= Odeyak =

Canoe-kayak hybrid from Quebec, Canada

The Odeyak is a canoe-kayak hybrid, designed and built by Billie Weetaltuk in 1990. The word "odeyak" is a portmanteau of the words "ode," a Cree word for "canoe," and "kayak," an Inuktitut word. In the spring of 1990, a group of Inuit and Cree paddled the Odeyak from Whapmagoostui, Quebec, to New York City, arriving on April 22 to protest the proposed Great Whale Hydroelectric Project at the Earth Day 1990 celebration. Matthew Coon Come, then the grand chief and chairman of Quebec's Grand Council of the Crees, spoke at the event on behalf of the Cree and Inuit of the James Bay region.

The neighbouring communities of Whapmagoostui and Kuujjuarapik, which are Cree and Inuit communities, respectively, are located on the mouth of the Great Whale River.
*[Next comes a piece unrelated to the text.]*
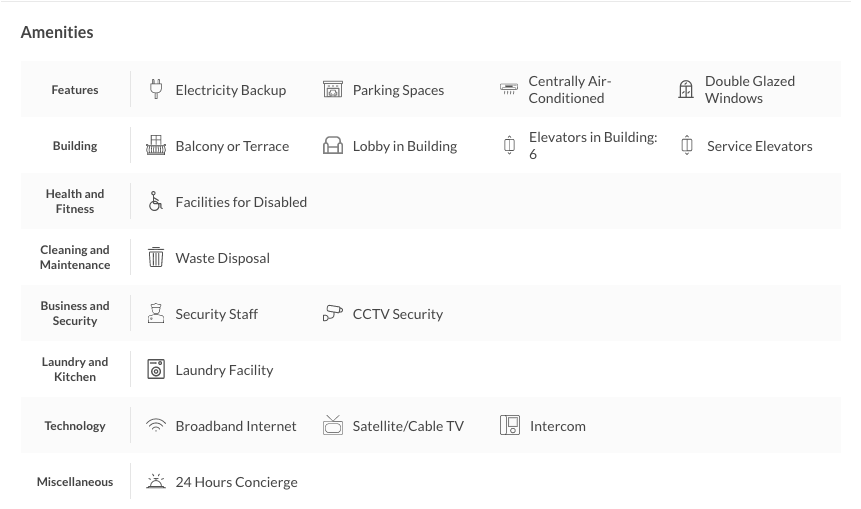Click the Lobby in Building icon
This screenshot has width=861, height=509.
point(333,146)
The Odeyak's hybrid construction represented the cooperation of the two neighbouring communities of people in opposition of Hydro-Québec's development. At 8 m long, it is substantially larger than either a standard canoe or kayak, but was designed to accommodate a large crew and for increased visibility.

Currently, the Odeyak is housed at the Aanischaaukamikw Cree Cultural Institute in Oujé-Bougoumou, Quebec, having been transferred from the Canadian Canoe Museum in 2011.